Pendidikan menjadi salah satu masalah pembagian wewenang kekuasaan

(distribution of power), antara pemerintah pusat dan pemerintah daerah.

Asumsi ini dapat disebut asumsi politik pemerintahan.

Berdasarkan asumsi-asumsi tersebut, penyelenggaraan pendidikan

dasar dalam penelitian ini adalah yang berhubungan dengan tugas dan fungsi

kementerian Pendidikan Nasional sesuai dengan Peraturan Pemerintah No. 65

Tahun 1951 tentang pelaksanaan penyerahan sebagian dari pada urusan pusat

dalam lapangan pendidikan pengajaran dan kebudayaan kepada Propinsi.

1.6 Penegasan Istilah

Agar tidak terjadi salah persepsi terhadap istilah-istilah yang

digunakan dalam judul penelitian ini, perlu dikemukakan penjelasan beberapa

istilah yaitu :

a. Implementasi Kebijakan adalah kegiatan lanjutan dari proses perumusan

kebijakan dan dipandang sebagai suatu proses melaksanakan keputusan

kebijakan dan merupakan tindakan-tindakan yang dilakukan oleh individu-

individu (atau kelompok-kelompok) pemerintah maupun swasta yang

diarahkan untuk mencapai tujuan-tujuan yang telah ditetapkan dalam

keputusan-keputusan kebijakan sebelumnya. Tindakan-tindakan ini mencakup

usaha-usaha untuk mengubah keputusan-keputusan menjadi tindakan-tindakan

operasional dalam kurun waktu tertentu maupun dalam rangka melanjutkan

usaha-usaha untuk mencapai perubahan-perubahan besar dan kecil yang

ditetapkan oleh keputusan-keputusan kebijakan.
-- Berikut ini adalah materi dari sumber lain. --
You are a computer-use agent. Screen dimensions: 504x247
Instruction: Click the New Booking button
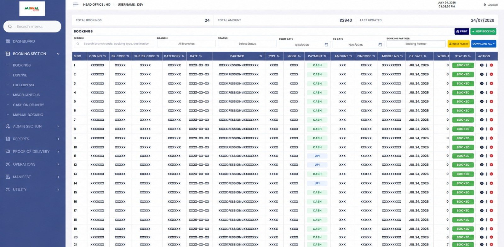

Kebijakan pada hakekatnya merupakan kajian terhadap peraturan

atau program, dalam rangka mencapai tujuan tertentu. Implementasi kebijakan

merupakan kegiatan lanjutan dari proses perumusan kebijakan dan dipandang

sebagai suatu proses melaksanakan keputusan kebijakan.

b. Implementasi Kebijakan Regrouping Sekolah Dasar adalah pelaksanaan

kebijakan Regrouping Sekolah Dasar, yang terdiri atas sosialisasi kebijakan

Regrouping Sekolah Dasar dan mekanisme pelaksanaannya.

c. Sosialisasi adalah satu konsep umum yang bisa dimaknakan sebagai sebuah

proses di mana masyarakat belajar melalui interaksi dengan sesama anggota

masyarakat, tentang cara berpikir, merasakan, dan bertindak, di mana

kesemuanya itu merupakan hal-hal yang sangat penting dalam menghasilkan

partisipasi sosial yang efektif dan efisien.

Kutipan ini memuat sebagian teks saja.